Она положила левую руку ему на бедро и наблюдала, как его лицо расслабилось от ее прикосновения. Вспоминая, как он смотрел на нее в доме после нападения, она почти ожидала, что он вздрогнет. Вместо этого он вздохнул – им всем бы не помешал глубокий вздох, – а затем несколько раз кивнул, как бы говоря: «Я смогу».
– Они затащили меня обратно, Бен и Люк. Вроде они, но было трудно что-либо разглядеть, потому что как только они вытащили меня из туннеля, сразу все бить начали. Я свернулся калачиком и закрыл голову. Родни говорил так делать, если нападут. Но хоть я прикрыл затылок, что-то проскользнуло, и они то ли прорезали скальп камнем, то ли пнули ботинком, не знаю, но я стал терять сознание, и помню, как подумал: пусть лучше убьют меня, чем штука изо рта Джейсона до меня доберется. А потом так странно… Может, эффект от грибов был или меня хорошо по голове приложили, но после боли на меня такое спокойствие накатило. Будто боль – это такие красные болевые точки в моем теле, и я не могу их не чувствовать, потому что это все-таки мое тело, но скоро все прекратится. А я остался бы как камни и дым в пещере, просто… там.
Слова Брюэра застряли в горле. Он унял дрожь и продолжил:
– Так вот, я лежал на земле и умирал, и, кажется, слышал, как другие умирали в той пещере, и чувствовал… Как бы скорбел по ним, но не по себе, и что-то твердое и тяжелое врезалось в плечо, а потом я услышал еще шум и глухие звуки, но они были рядом с телом, а не в теле, и я открыл глаза. Джейк навалился на Люка.
– Что?
– Ага. Не знаю, что на него нашло и почему он мне помог, но он Люка начал колошматить. Серьезно прям. Будто ему было все равно, убьет он его или нет. И обычно я считаю, таких надо разнимать. Меня тошнит от подобного.
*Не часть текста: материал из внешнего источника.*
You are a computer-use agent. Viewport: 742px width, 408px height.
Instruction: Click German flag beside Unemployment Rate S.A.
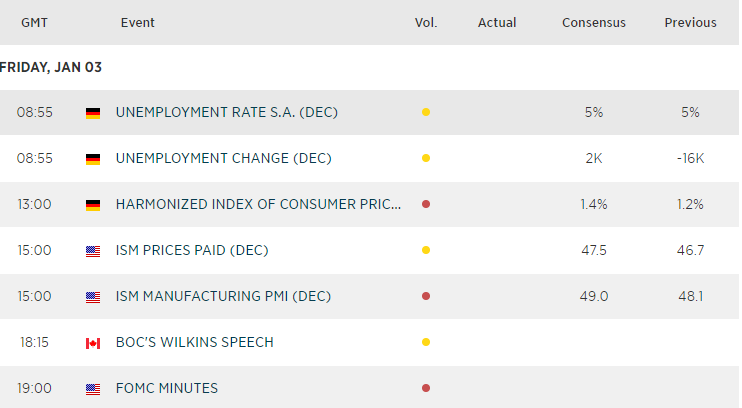point(93,113)
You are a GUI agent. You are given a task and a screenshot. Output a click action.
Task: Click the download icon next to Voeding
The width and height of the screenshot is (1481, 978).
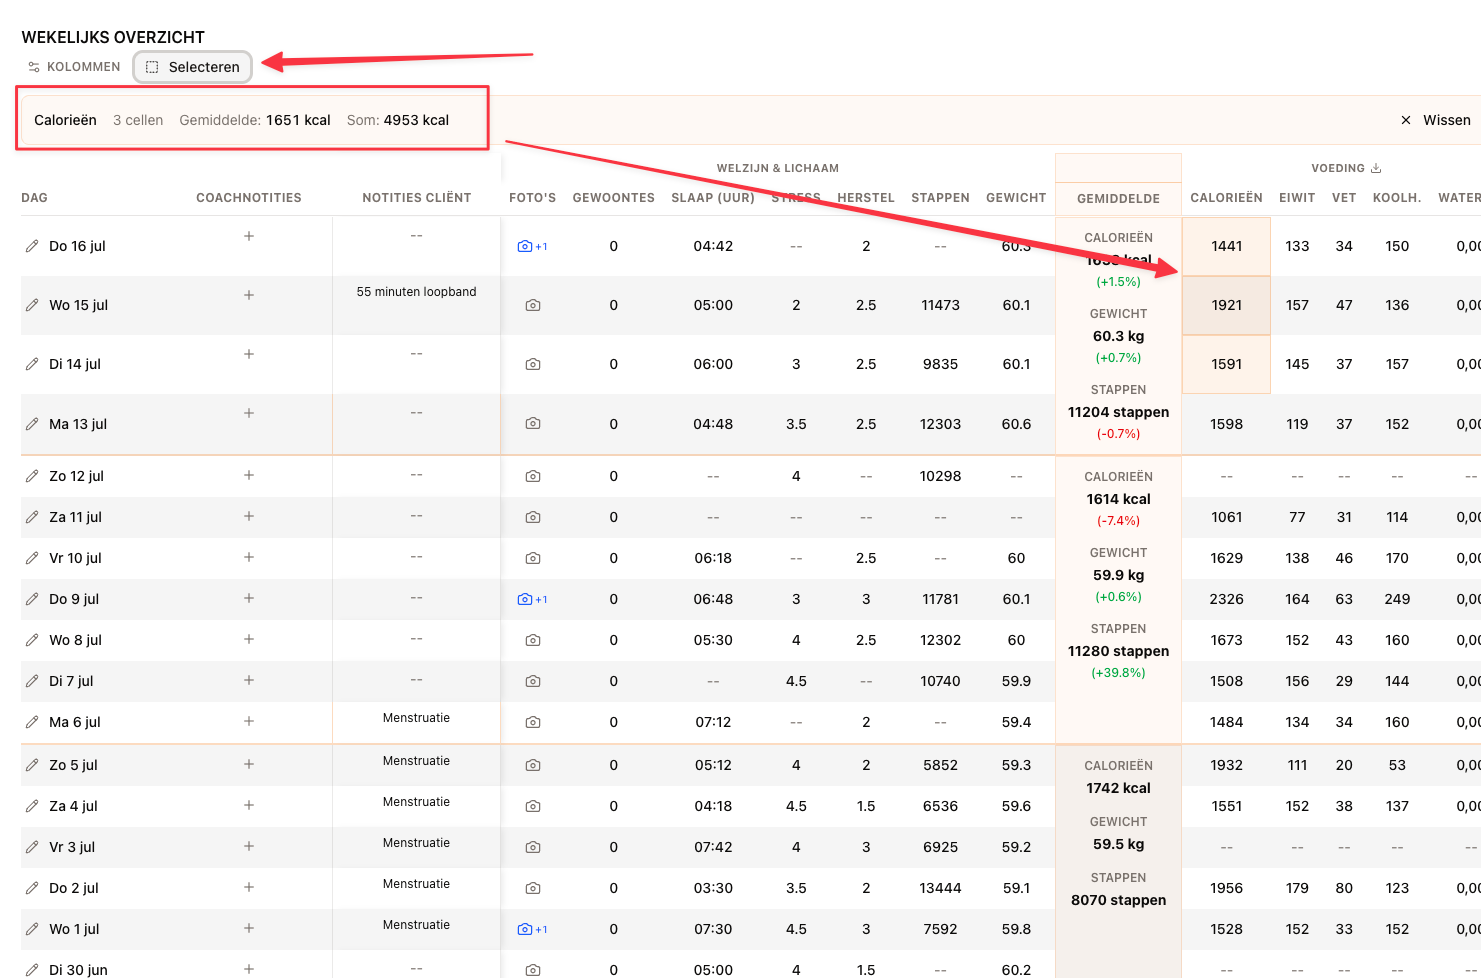tap(1376, 168)
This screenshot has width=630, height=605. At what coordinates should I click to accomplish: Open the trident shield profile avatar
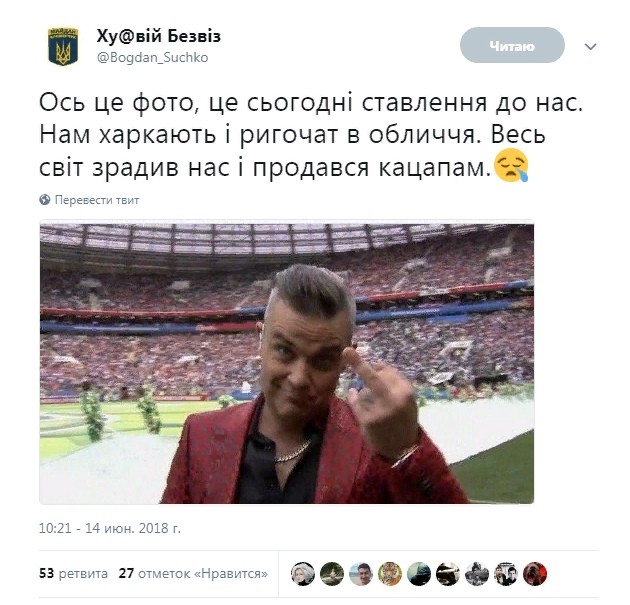63,47
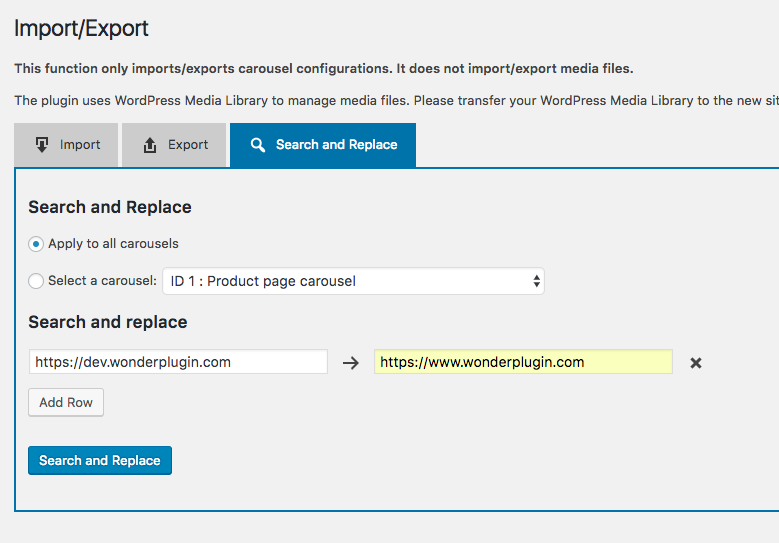Click the Import/Export page heading
The width and height of the screenshot is (779, 543).
click(82, 28)
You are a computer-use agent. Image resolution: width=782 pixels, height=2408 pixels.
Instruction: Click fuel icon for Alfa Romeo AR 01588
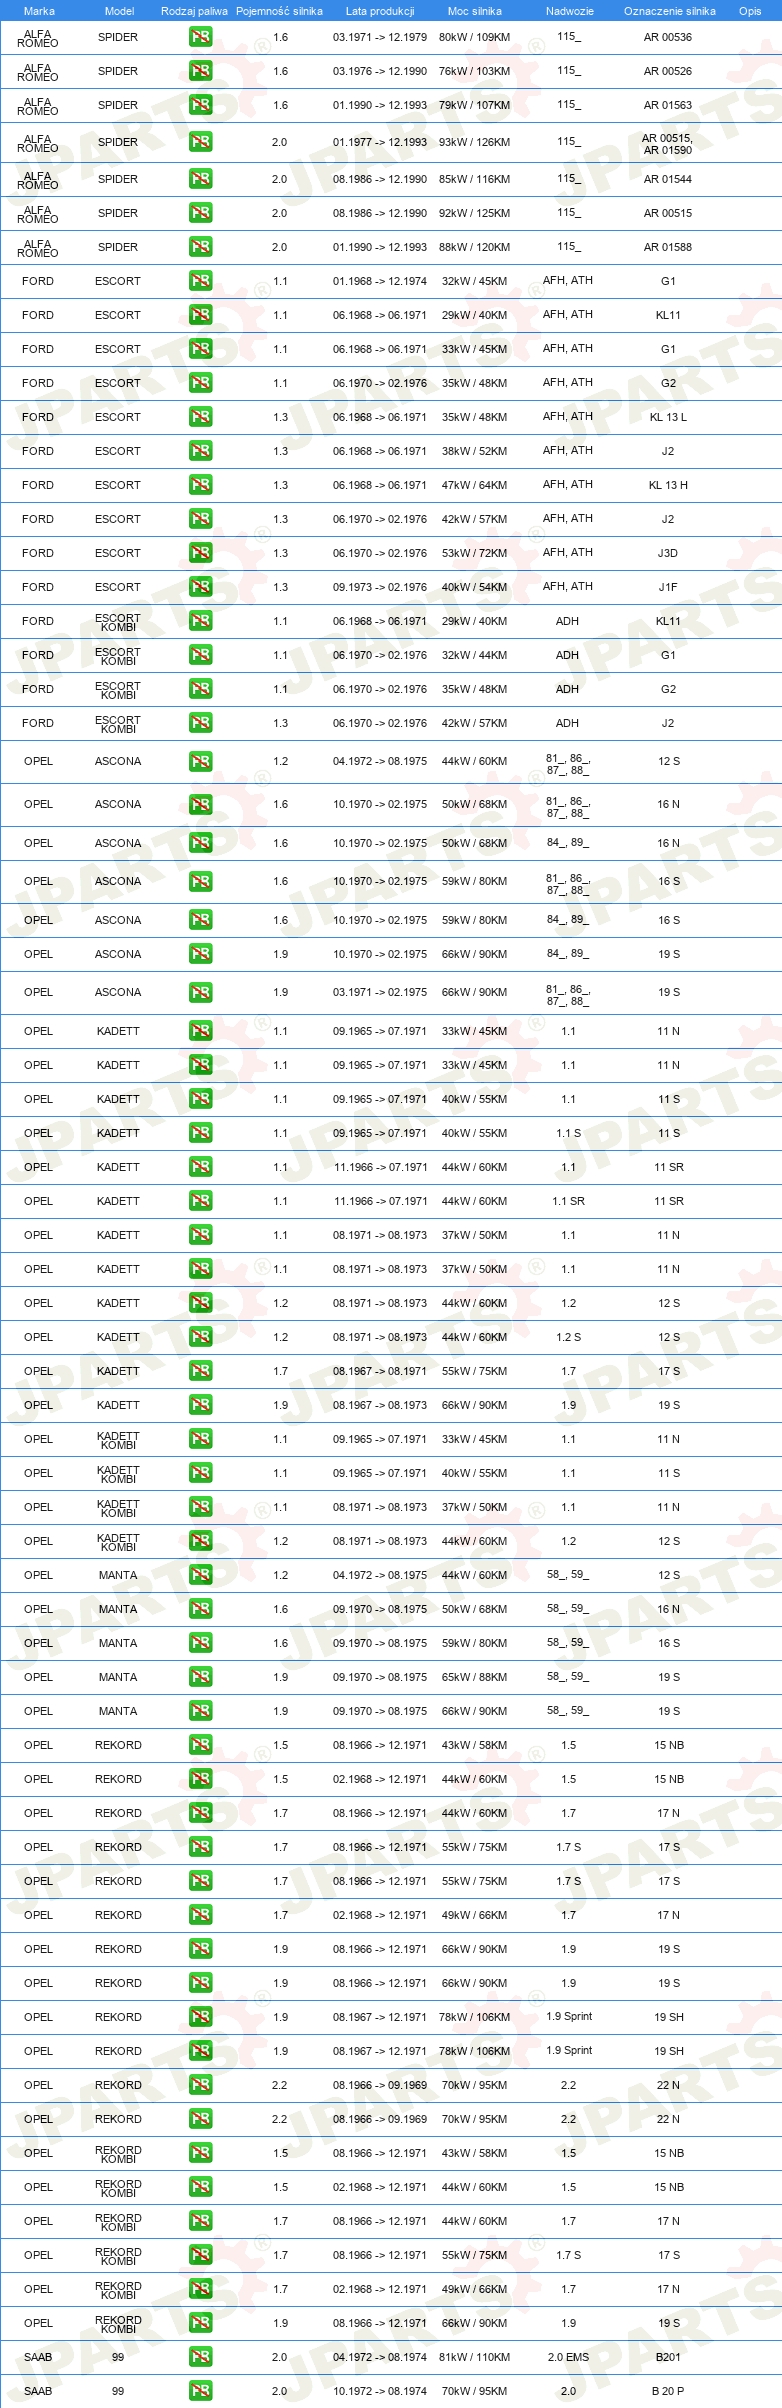click(x=200, y=247)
Но тогда я был рад, что меня больше не бьют, и не знал, куда делся Бен, потому что он не бил меня, и вот я встал и завис на секунду, пока не вспомнил, что видел в пещере, и понял, что одна из паучьих тварей может меня найти. Затем я повернулся, чтобы свалить от хаоса, и тут из ниоткуда появился Дейл Рапп. Не знаю, как он на ногах держался, очень сильно дергался, но он близко подошел, и я увидел, что он улыбается, а в руках у него маленький складной нож, и он схватил Джейка за волосы и начал резать ему кожу на голове. И я понял, что спрятался в тени и мог бы убежать, но потом услышал голос Джейка. Он кричал, так пронзительно, почти как ребенок, совсем невыносимо, поэтому я сделал, что в голову пришло, – побежал к Дейлу и схватил его за лодыжки. Как змея, знаете, чтобы не попасть на лезвие. Я сильно потянул назад, поднял ноги, ну, будто хотел, чтобы он на руках пошел, и Дейл отпустил Джейка и упал лицом на землю. Затем он издал такой булькающий звук, и я увидел, что руку он под собой зажал, – получается, на свой нож упал. Но я не виноват, правда? Ну, это же он первый нож достал. Не должен он был на нас нападать.
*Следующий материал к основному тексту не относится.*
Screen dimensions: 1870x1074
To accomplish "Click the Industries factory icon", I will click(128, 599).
Люси молчала, надеясь, что Брюэр уже знает ответ. Словно она боялась, что если признает его чувство вины, то не сможет подавить свои чувства, которые запрятала глубоко внутри.
Доктор Нильсен говорила ей, подобное структурирование – нездоровая, токсичная практика. Говорила, что нужно объединять все чувства воедино, чтобы быть с собой честной.
Доктор Нильсен почерпнула свою правду из книг. Доктор Нильсен никогда не познавала правду мира так, как пришлось Люси.
Так что пусть доктор Нильсен валит куда подальше. В глубине сознания Люси создала еще одно укромное место и заперла в нем голос женщины, которой платят за заботу и советы.
Брюэр продолжил:
– Джейк еще в сознании был, от адреналина, наверное, или не слишком много крови потерял, и я кивнул ему, чтобы он следовал за мной, чтобы уйти. По темноте добрались до восточной стены. Там есть небольшой участок, где какие-то спортсмены незаконно установили кучу альпинистских болтов в лавовой породе, и в свете огня их видно было. Я оглянулся на Джейка, чтобы убедиться, что он понял, как мы выбираться собираемся. А потом еще посмотрел на тусовку и увидел, как две или три дюжины ублюдков стоят в кругу. Почти все в крови, и я точно знал, что не в своей, и все дрожали и смотрели друг на друга, но никто не говорил ни слова.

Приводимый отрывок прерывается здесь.